Yikes! Didn't someone tell Stein that this is how you end up having all of your electronic communications monitored by the NSA? More seriously, though, glad to see someone get something published in a mainstream newspaper that echoes many of the themes on this subject that I presented here back in October.

Space limitations probably prevented Stein from elaborating further about the perversity of transforming American troops into the victims of the Iraq war in light of the extreme violence and destruction that they have inflicted upon the country. Tom Engelhardt of TomDispatch has picked up the baton from Stein, publishing two highly personal, compelling e-mails from Vietnam veterans after his own reflections on the war in Iraq in relation to what has been described as the "Vietnam syndrome".

Here is an excerpt from one of them, written by Wade Kane:

At about the same time My Lai occurred, I was flying as a crew chief/gunner on a Chinook. Passing a small village I thought I heard a single shot directed at my helicopter. Or maybe it was just "blade pop." Looking into the village, I could see women and children in the streets in what I'd call a "pastoral scene." I elected not to "return fire," though by my unit's rules of engagement I could have done so. About an hour later we happened to fly past that village again. There was no one in sight, but there were numerous bomb craters in the rice paddies and where homes had been. My guess is that someone else received fire, or thought they received fire, returned fire, and the pilots called for an air strike. I doubt any of the people in the village had time to flee from the attack. Never ever have I heard anything about that event, just My Lai...

People here got really worried about a flashlight at a Starbucks (which might have been a bomb). Had it been a bomb, which it wasn't, it would have weighed about 1/500th of what we routinely drop in residential neighborhoods in Iraq. It's like most people don't seem to realize what devastation we inflict there on a frequent basis. Today, for example, someone I know sent me some "feel good pictures" about our troops in Iraq. You know: old ladies holding up "Thanks, Mr. Bush" signs, smiling kids. Pictures she said that "just don't make the news." For "don't make the news," how about some pictures of kids that our bombs have eviscerated?

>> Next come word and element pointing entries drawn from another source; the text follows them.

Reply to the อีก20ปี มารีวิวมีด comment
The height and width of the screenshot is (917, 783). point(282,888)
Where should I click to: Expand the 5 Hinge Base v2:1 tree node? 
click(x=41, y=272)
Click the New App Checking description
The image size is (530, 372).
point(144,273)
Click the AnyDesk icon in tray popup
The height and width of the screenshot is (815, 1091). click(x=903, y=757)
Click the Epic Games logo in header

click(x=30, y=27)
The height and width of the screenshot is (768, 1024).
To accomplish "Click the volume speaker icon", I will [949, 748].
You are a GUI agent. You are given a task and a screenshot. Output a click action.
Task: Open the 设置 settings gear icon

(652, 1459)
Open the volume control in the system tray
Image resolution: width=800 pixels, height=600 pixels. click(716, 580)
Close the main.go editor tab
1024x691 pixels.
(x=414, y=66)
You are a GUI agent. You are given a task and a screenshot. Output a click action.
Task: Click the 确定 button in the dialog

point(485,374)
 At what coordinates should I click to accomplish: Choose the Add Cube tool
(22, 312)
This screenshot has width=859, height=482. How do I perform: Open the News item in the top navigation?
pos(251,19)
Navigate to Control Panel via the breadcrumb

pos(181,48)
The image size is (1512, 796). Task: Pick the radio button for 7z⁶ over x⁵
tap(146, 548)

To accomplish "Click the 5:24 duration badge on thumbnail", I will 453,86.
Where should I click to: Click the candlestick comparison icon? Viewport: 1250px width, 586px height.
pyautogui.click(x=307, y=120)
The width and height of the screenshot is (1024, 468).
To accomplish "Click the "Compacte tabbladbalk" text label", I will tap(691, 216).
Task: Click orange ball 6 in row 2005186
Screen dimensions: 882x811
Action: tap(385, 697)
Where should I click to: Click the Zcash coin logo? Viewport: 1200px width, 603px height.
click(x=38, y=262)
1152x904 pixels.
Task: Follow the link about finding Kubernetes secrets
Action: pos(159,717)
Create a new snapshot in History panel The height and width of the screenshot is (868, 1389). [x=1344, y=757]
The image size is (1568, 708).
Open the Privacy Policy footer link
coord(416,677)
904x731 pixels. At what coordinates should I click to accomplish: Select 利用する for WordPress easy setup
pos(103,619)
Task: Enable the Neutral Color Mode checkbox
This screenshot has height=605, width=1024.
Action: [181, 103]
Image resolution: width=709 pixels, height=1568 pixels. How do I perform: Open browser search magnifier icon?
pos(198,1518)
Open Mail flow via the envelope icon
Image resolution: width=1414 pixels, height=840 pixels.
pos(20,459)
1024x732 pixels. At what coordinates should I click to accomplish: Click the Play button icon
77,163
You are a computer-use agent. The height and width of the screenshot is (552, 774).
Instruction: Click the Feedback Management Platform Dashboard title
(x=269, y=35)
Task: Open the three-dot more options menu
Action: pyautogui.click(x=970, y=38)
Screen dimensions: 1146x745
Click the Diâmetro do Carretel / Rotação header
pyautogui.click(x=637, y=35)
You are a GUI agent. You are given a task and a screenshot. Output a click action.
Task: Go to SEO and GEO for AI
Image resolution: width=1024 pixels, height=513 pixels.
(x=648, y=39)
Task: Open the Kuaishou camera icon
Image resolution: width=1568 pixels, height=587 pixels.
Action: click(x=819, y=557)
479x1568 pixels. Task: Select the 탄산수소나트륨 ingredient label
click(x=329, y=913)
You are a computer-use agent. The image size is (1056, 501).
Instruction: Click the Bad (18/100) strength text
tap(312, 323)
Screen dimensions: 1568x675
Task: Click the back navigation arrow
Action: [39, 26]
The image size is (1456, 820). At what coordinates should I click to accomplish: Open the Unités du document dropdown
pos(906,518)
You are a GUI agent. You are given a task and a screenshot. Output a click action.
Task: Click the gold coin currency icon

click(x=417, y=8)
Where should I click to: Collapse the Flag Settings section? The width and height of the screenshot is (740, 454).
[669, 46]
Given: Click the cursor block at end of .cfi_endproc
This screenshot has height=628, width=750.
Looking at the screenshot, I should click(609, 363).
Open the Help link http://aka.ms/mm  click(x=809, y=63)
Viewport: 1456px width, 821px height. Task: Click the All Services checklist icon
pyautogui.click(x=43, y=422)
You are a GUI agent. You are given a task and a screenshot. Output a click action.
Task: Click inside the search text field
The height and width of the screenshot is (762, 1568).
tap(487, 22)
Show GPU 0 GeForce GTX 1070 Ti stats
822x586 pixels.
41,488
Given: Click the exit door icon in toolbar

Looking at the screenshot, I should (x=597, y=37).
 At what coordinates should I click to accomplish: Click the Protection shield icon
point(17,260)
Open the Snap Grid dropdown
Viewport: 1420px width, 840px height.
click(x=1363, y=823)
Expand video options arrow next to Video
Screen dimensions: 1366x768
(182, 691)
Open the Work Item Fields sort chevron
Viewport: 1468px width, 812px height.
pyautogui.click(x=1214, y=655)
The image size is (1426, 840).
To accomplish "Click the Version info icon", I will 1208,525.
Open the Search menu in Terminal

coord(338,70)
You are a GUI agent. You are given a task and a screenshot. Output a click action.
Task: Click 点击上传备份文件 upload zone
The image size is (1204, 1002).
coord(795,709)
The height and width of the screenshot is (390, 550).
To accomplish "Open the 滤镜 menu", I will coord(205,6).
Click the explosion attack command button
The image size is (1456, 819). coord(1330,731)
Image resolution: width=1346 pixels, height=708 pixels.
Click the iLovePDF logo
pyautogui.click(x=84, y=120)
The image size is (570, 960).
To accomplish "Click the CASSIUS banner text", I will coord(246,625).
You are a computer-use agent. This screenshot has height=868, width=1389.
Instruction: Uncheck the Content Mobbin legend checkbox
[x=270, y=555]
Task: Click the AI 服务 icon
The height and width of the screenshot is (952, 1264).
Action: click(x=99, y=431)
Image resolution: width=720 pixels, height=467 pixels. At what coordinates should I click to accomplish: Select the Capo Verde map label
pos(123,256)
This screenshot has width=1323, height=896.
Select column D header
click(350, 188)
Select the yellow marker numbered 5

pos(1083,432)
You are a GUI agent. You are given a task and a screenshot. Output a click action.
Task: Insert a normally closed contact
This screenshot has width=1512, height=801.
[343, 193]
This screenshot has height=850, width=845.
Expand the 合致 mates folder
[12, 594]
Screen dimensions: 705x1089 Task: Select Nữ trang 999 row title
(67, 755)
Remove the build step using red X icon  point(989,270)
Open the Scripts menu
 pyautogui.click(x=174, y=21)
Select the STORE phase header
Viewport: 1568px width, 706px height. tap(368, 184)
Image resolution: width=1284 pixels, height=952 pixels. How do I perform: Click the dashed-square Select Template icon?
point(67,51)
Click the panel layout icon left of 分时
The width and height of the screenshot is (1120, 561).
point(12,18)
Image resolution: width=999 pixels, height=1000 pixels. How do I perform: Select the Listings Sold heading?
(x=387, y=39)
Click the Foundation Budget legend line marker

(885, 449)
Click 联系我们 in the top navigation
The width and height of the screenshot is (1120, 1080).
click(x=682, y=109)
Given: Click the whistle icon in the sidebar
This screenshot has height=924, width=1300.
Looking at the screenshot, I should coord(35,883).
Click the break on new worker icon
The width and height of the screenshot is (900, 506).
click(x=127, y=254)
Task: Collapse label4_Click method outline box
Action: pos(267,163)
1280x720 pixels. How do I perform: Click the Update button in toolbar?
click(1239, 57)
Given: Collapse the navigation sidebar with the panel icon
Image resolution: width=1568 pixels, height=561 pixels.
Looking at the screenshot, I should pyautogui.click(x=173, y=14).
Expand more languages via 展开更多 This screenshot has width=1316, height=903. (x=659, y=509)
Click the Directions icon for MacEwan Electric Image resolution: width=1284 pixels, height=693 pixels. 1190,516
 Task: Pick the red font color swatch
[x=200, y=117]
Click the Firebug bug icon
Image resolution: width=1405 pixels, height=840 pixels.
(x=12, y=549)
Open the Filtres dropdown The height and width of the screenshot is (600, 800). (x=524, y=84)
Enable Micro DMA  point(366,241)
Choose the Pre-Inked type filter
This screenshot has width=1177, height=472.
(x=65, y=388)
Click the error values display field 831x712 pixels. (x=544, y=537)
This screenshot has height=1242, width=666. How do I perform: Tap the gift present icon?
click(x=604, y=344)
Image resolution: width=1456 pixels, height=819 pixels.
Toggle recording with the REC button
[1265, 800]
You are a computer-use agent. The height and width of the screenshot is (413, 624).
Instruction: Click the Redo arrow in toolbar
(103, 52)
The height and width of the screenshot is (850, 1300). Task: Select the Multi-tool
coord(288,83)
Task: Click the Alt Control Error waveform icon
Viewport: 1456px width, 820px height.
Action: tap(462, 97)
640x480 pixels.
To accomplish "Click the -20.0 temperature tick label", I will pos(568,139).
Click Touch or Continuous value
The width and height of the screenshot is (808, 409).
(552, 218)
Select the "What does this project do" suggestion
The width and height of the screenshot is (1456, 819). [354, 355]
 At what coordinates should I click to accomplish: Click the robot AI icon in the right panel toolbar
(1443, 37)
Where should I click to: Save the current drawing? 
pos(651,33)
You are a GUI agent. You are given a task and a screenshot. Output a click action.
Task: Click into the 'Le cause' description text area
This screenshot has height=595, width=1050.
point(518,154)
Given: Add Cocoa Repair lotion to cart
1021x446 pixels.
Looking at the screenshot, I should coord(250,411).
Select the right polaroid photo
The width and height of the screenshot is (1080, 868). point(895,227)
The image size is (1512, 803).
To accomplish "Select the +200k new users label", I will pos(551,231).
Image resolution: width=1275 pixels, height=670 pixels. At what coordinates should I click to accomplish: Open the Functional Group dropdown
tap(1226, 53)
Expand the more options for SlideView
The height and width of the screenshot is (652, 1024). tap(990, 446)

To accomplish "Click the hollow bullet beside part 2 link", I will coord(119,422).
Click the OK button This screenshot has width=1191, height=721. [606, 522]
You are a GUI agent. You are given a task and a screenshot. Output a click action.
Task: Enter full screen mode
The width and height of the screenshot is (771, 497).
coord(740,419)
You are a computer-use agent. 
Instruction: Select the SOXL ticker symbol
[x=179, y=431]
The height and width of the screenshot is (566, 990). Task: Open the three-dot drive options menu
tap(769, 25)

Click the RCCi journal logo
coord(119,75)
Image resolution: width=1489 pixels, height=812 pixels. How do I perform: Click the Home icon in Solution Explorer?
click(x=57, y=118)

Both e-mails expose our ethnocentrism, our insistence upon making the occupation of Iraq about us, when instead, it is overwhelmingly about the people rendered invisible by the media, the military and the resistance: the Iraqis themselves. Perhaps, only when the last soldiers are being evacuated from Baghdad, will we finally acknowledge that the Iraqis were the lead performers in this conflict. It is their lives, their families, their injuries and their deaths that constitute the core, the centerpiece of this narrative. The politically puerile call to "support the troops" by some on the left, a call that frequently mutates into emphasizing the need to actually improve their weaponry and safety gear, such as body armor, merely serves to push the day of this evacuation farther into the future as more and more Iraqis are killed.